Back and forth we went — a digital Abbott and Costello routine. The AI insisted it couldn’t generate caricatures. I reminded it that it had done exactly earlier. Calmly, it repeated its denial. I half expected the screen to glow red and a soothing voice to inform me my memory was unreliable.
In that moment, I realized maybe AI doesn’t stand for Artificial Intelligence at all. Perhaps it’s better described as “arbitrarily intelligent” — impressive when it gets something right, bafflingly wrong when it doesn’t and utterly confident in its mistakes. HAL would have been proud.

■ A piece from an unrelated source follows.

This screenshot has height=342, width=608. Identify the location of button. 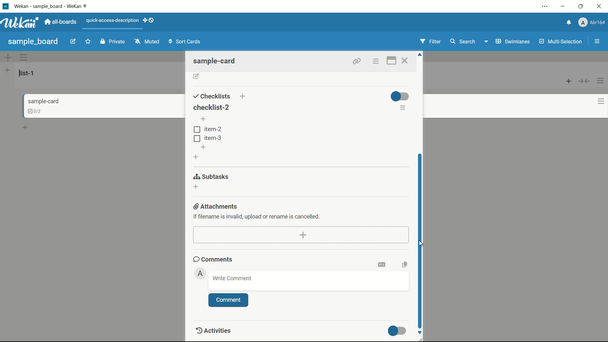
(421, 243).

Currently, AI feels just like that. When it works, it’s miraculous. When it fails, it fails with confidence. Here’s the real GIGO connection: AI is only as smart as the database it’s trained on — a massive collection of human-generated, curated data; and the algorithm using that database.

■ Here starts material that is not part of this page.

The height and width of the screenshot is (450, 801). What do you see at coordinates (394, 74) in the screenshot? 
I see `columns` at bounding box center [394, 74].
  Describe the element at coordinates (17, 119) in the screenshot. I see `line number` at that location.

At the consumer level, even with access to this “best” information, AI still screws things up. Three-armed de-aged selves or background buildings that look abandoned mid-render — all par for the course.
And yet, every interaction makes it slightly better. Each prompt tweak, flagged output, or new data quietly trains it to reduce absurdities — though not eliminate them entirely. Brilliance tempered by human imperfection, evolving through use.
Arguing with AI is frustrating and absurd. It’s like asking your toaster to explain quantum mechanics — then arguing when it refuses. Or telling your GPS you don’t need directions, and it recalculates anyway. Or realizing your three-armed caricature is more photogenic than you are.
If we are to rely on AI as an assistant, we need to understand both its potential and blind spots. AI is here to stay. It will become more integrated into our work, creativity, and daily routines. It will get faster, smarter, and more consistent.
But until it understands contradiction — or learns not to deny the obvious — we’re left with humor, patience, and a touch of HAL’s paranoia. Keep your sense of humor handy and remember: AI is still a work in progress.